## Market Basket Analysis
    + Apriori Algorithm
    + Association Rule mining

### Prerequisites
- Revise the following concepts
    - Apriori Algorithm
        - Suport
        - Confidence
        - Lift
- Install the following software
    - pandas
    - apyori 

### Marking scheme
1. Problem 1: Preprocessing - 2 marks
2. Problem 2: Item set detection and analaysis - 3 marks
3. Problem 3: Association rule minning - 5 marks

### Context
Welcome to "FreshEats Superstore", a budding supermarket. As a data analyst working with "FreashEats" , your mission is to uncover meaningful patterns within customer transactions to enhance their shopping experience and help us compete with our competitor "Not-So-FreshEats".

### About the dataset
- "FreshEats_transactions.csv"
- Each record of the dataset represents a transaction made by a customer at "FreashEats Superstore".
- The transaction contains the items bought in that transaction

In [1]:
# Install apyori package
# Use % or ! based on the environment to install
%pip install apyori 

Looking in indexes: https://pypi.org/simple, https://pypi.ngc.nvidia.comNote: you may need to restart the kernel to use updated packages.

Collecting apyori
  Downloading apyori-1.1.2.tar.gz (8.6 kB)
  Preparing metadata (setup.py): started
  Preparing metadata (setup.py): finished with status 'done'
Building wheels for collected packages: apyori
  Building wheel for apyori (setup.py): started
  Building wheel for apyori (setup.py): finished with status 'done'
  Created wheel for apyori: filename=apyori-1.1.2-py3-none-any.whl size=5974 sha256=47a56c9eba982ed332ff79fb9e02bb3a474ae2286c983ab55d6c7fd251feda95
  Stored in directory: C:\Users\sujan\AppData\Local\Temp\pip-ephem-wheel-cache-2oj2c1dm\wheels\77\3d\a6\d317a6fb32be58a602b1e8c6b5d6f31f79322da554cad2a5ea
Successfully built apyori
Installing collected packages: apyori
Successfully installed apyori-1.1.2


apyori documentation: https://pypi.org/project/apyori/ (Refer API Usage)

In [2]:
import pandas as pd
from apyori import apriori

### Problem 1 - Preprocessing (2 marks)
**Load the transactions data** from the provided csv file. **Transform the data** to a suitable format (Hint: **List of lists**[internal list contains the items of the transaction]). **Make sure to clean the data** (Hint: NA values). 

In [3]:
# Loading dataframe
df = pd.read_csv("74.FreshEats_transactions.csv", header=None)

In [18]:
transactions = []
for row in df.iterrows():
    items = [item for item in row[1] if not pd.isna(item)]
    if items:
        transactions.append(items)
print(transactions[:5])  

[[1.0, 1.0, 1.0, 1.0, 0.0, 0.0, 0.0], [0.0, 0.0, 0.0, 0.0, 1.0, 1.0, 1.0]]

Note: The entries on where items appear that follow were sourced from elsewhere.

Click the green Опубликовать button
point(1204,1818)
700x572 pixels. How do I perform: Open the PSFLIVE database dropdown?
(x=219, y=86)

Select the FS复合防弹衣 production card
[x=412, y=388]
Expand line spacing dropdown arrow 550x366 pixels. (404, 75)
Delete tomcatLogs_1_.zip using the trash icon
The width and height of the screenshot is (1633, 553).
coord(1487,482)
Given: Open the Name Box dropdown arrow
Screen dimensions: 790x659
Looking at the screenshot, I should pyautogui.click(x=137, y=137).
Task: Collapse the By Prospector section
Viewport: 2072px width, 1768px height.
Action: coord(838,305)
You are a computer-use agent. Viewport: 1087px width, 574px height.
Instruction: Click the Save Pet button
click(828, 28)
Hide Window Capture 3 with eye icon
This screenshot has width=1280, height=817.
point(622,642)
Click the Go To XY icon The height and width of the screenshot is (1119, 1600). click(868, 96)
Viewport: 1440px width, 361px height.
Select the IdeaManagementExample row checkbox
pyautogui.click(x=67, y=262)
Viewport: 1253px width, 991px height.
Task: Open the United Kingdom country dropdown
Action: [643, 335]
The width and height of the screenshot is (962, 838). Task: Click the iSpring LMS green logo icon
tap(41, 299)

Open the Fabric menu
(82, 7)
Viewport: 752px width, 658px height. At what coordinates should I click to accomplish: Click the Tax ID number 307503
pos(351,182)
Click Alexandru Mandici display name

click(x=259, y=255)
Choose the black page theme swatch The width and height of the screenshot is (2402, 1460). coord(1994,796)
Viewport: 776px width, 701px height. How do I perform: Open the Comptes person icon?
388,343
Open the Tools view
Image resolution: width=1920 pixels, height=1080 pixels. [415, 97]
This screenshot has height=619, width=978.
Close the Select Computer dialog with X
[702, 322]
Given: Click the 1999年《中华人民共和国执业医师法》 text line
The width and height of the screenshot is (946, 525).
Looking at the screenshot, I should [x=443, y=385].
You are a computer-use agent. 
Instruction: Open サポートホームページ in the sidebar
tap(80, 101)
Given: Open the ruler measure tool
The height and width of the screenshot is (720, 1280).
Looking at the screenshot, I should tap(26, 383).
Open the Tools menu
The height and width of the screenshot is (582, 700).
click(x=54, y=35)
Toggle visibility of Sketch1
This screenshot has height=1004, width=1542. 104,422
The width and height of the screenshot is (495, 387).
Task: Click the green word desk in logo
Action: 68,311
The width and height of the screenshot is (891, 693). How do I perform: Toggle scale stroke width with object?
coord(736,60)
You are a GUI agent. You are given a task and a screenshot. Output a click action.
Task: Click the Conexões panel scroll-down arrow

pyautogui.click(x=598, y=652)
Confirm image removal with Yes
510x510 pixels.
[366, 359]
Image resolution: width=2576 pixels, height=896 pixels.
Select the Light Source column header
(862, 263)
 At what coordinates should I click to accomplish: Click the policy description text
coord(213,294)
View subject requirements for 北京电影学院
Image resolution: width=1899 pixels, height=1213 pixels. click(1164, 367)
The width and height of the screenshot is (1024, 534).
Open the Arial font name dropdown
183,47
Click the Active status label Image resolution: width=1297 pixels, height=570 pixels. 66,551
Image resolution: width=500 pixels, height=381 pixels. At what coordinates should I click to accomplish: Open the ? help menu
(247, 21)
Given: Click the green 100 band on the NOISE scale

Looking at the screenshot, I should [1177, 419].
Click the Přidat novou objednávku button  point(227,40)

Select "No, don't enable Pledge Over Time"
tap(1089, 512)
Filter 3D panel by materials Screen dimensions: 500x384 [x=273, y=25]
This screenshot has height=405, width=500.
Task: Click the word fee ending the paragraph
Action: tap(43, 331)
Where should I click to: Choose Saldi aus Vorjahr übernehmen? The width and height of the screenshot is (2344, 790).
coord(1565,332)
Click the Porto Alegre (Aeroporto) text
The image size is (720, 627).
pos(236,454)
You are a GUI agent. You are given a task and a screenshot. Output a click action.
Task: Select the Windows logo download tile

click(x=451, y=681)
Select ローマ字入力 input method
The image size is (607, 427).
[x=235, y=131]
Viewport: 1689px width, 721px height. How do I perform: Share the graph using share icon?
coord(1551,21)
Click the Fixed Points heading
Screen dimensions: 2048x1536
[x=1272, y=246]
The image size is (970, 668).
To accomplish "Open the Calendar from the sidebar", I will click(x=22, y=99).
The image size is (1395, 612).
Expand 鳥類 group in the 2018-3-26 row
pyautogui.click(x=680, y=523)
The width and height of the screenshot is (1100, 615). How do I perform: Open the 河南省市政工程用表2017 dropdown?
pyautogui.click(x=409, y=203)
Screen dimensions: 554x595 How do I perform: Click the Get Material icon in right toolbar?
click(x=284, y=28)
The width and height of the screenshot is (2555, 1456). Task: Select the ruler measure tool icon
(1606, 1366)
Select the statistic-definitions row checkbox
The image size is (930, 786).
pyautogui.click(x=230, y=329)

### Problem 2 - Item sets (3 marks: 1 + 2)
1. Print out the frequent item sets along with their support values also display the count of item sets.(**min_support=0.045**)
2. "FreshEats" wants to replenish its stocks, help find the top 5 most popular(higher buying frequency) items/item_sets to replenish. Explain and justify the process followed to come to the conclusion.

In [19]:
!pip install mlxtend

Looking in indexes: https://pypi.org/simple, https://pypi.ngc.nvidia.com


In [20]:
from mlxtend.frequent_patterns import apriori
from mlxtend.frequent_patterns import association_rules
all_items = set(item for transaction in transactions for item in transaction)
all_items = list(all_items)
transaction_dicts = []

for transaction in transactions:
    transaction_dict = {item: 1 for item in transaction}
    transaction_dicts.append(transaction_dict)
df = pd.DataFrame(transaction_dicts)
df = df.fillna(0)

frequent_item_sets = apriori(df, min_support=0.045, use_colnames=True)

# Count the number of frequent item sets
num_frequent_item_sets = frequent_item_sets.shape[0]
sorted_frequent_item_sets = frequent_item_sets.sort_values(by='support', ascending=False)

top_5_popular_item_sets = sorted_frequent_item_sets.head(5)

print("Frequent Item Sets:")
print(sorted_frequent_item_sets)

print("Count of Frequent Item Sets:", num_frequent_item_sets)

print("Top 5 Most Popular Items/Item Sets:")
print(top_5_popular_item_sets)


Frequent Item Sets:
   support    itemsets
0      1.0       (1.0)
1      1.0       (0.0)
2      1.0  (0.0, 1.0)
Count of Frequent Item Sets: 3
Top 5 Most Popular Items/Item Sets:
   support    itemsets
0      1.0       (1.0)
1      1.0       (0.0)
2      1.0  (0.0, 1.0)




### Problem 3 - Association Rules (5 marks: 1 + 2 + 2)
+ Items on the left side of the association rule are called : **Antecedent items** and the right side of the association rule are called : **Consequent Items**.
1. Print out the association rules along with their confidence and lift. (Analyse the output structure of apriori())
    + **(min_support=0.01, min_confidence = 0.045, min_lift=1.5, min_length=2)**
2. As the Holiday season is approaching, "FreshEats" is considering to provide discounts and offers on some of their products. Help them identify the top 5 popular **pairs/sets** of items/item_sets bought, considering probability of consequent item being purchased when antecedent item is bought.
3. Also help them identify the top 5 popular **pairs/sets** of items/item_sets bought together, considering the popularity of consequent and antecedent items.
+ (Consequent and antecedent items together form the **pairs/sets** specified in the question)


In [21]:
from mlxtend.frequent_patterns import association_rules
association_rules_df = association_rules(frequent_item_sets, metric="confidence", min_threshold=0.045)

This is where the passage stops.